The majority of two step peroxide systems currently available contain 3% hydrogen peroxide. The authors tested a weak peroxide solution (0.6% or 6000 μg/ml), but gave no comment as to why they chose a system with such a low active concentration. The two step system was, however, found to be effective neat after an 8 hour exposure, but not as a 1:2 dilution (3000 μg/ml). This result was to be expected as Zanetti et al, in 1995,5 demonstrated that a 1:2 dilution of a 3% hydrogel peroxide solution killed cysts of A castellanii after a 9 hour exposure, but that a 1:10 dilution (0.3% or 3000 μg/ml) had lost its cysticidal effect.

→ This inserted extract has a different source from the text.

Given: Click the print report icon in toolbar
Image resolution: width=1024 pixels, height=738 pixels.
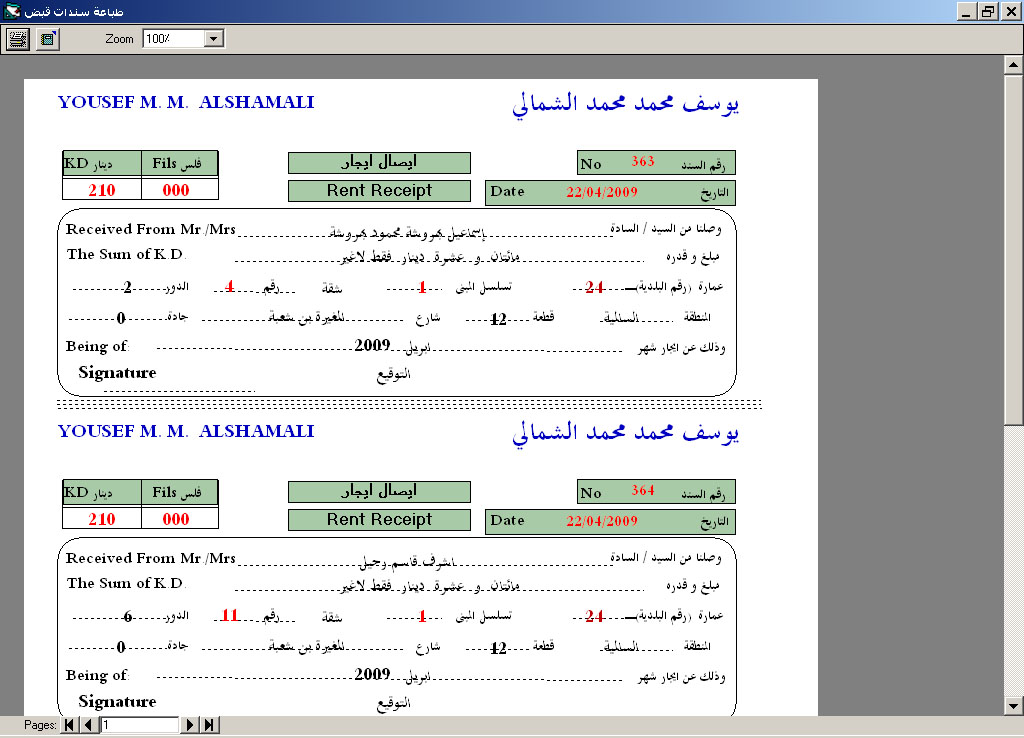Looking at the screenshot, I should 17,39.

The MPS tested was designed for use with rigid gas permeable lenses and contained PHMB at a concentration of 0.0005% (5 ppm or μg/ml). This is higher than that found in the majority of soft lens MPS, which contain 0.0001% PHMB. As the minimum trophozoite amoebicidal concentration (MTAC) of PHMB is 1 μg/ml and the minimum cysticidal concentration (MCC) is 3 μg/ml,6 the solution has performed as expected against the clinically relevant strain. Also, a recent study by our group7 testing the efficacy of a variety of MPS for soft lenses, including one containing 0.0005% PHMB, found this concentration to be cysticidal after the manufacturer’s recommended disinfection time of 4 hours. A reduced effect occurs with 0.0001% PHMB.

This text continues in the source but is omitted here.